Feeling the pressure

TPMS is commonplace now, and Gareth Banks is reminding you that there are consequences come MOT time if it’s faulty

Published:  18 May, 2020

Issues with tyre pressure monitoring systems will become much more prominent and regular in the majority of workshops all over the UK. Since 2014, every car sold new in the European Union was required has to have a form of TPMS. There is no way of escaping it. As a technician you can try and hide from it if you like, but it will find you and it will make your brain engage when that little warning light ‘pings' on the dashboard.  
The thing that a lot of techs don't know is that the first form of TPMS was first put into practice in the late 1980s, so it is not as if it’s a new idea. Back then, it was mainly for high-end luxury cars. Now a very high percentage of low-priced to mid-range priced vehicles are fitted with a TPMS system. You can even buy a retro-fit system and put it onto your motorcycle if you wanted to!

There are two different types of monitoring systems. The first is a direct system in which the sensors are held within the wheels. These send a radio signal to the car and this is converted into a real-time display on the dashboard for the driver to keep a close eye on all of the pressures individually. The second is the indirect system. This one cannot show you a real-time value as there aren’t any TPMS sensors to send a radio signal back to the car. Instead this works via the cars wheel speed sensors/ABS sensors, to put it simply- it counts the  rotations of each wheel and recognizes a fault if one wheel turns quicker than the other three. Clever or what? Well, not really, if all four tyres lose pressure.

Prod and cons
When it comes to TPMS pros and cons, my personal thoughts are that these systems, particularly the direct system will make for safer roads and therefore save lives. Not only that, the fact is that it is going to save your tyres, and by keeping the optimum pressure in them,  saving your tyres will save you money, and if you save your money you will then be able to afford to buy new sensors if (when) they break... and they do break, whether it’s the core (due to bad practice when fitting tyres and not replacing something as simple as the core and the valve cap) ,a leak from the base of the stem or simply the battery going flat inside a sensor... (majority not interchangeable).
The simple fact is they do go wrong sometimes. Besides the main disadvantage of the indirect system that I mentioned earlier, if they do go wrong and it is obvious that the TPMS system isn’t working correctly, come MOT time the car will get a major fail. However, if the car is registered before January 2012, this doesn’t matter, which probably wasn’t the best decision ever made. I think any car equipped with a TPMS system from the factory should have it working. Simple as that, but that’s just my opinion.

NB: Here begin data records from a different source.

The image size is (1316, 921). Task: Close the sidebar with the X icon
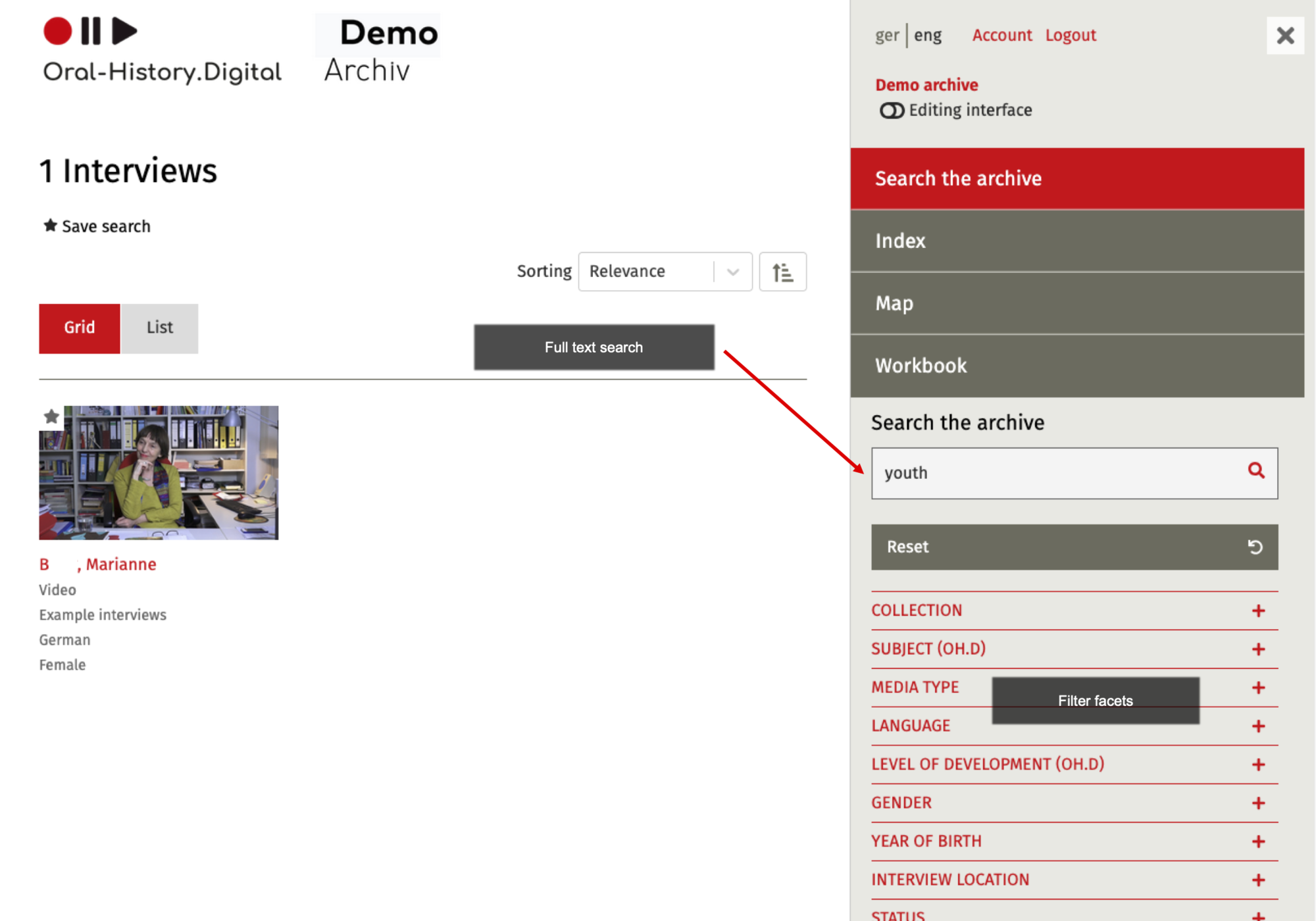click(1284, 36)
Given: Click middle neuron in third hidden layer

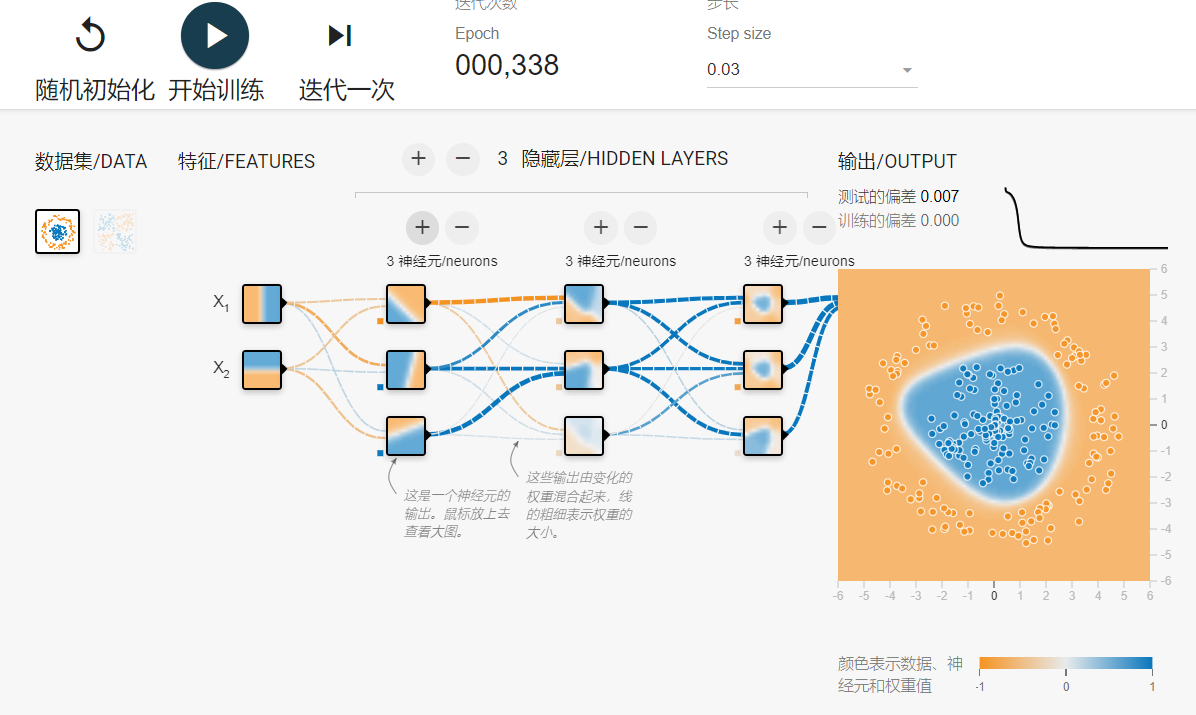Looking at the screenshot, I should click(763, 369).
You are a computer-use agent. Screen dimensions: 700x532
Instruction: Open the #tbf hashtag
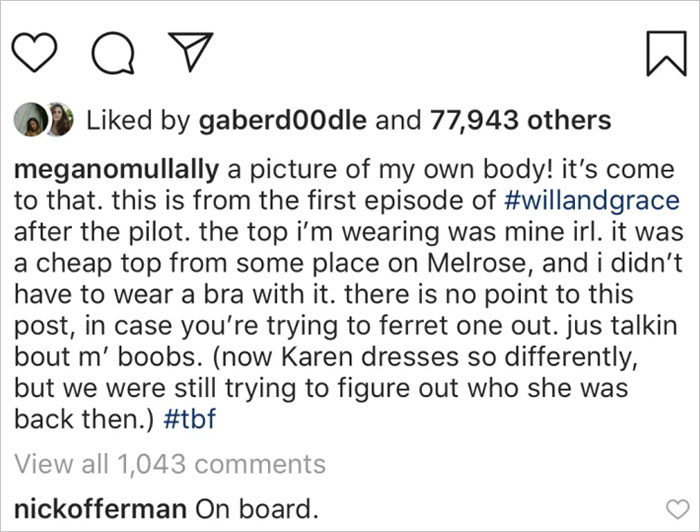point(189,422)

If one or more pressures are low and the tyres look ‘obviously Under Inflated’ then that induces a pass with a minor defect. The facts is that thousands of accidents and hundreds of deaths occur every year due to under inflated tyres resulting in tread separation and ultimately failure of the tyre.
In short, tell your customers if they want better fuel efficiency, better handling and optimum braking, they might want to check their pressures, even when the MOT is not looming.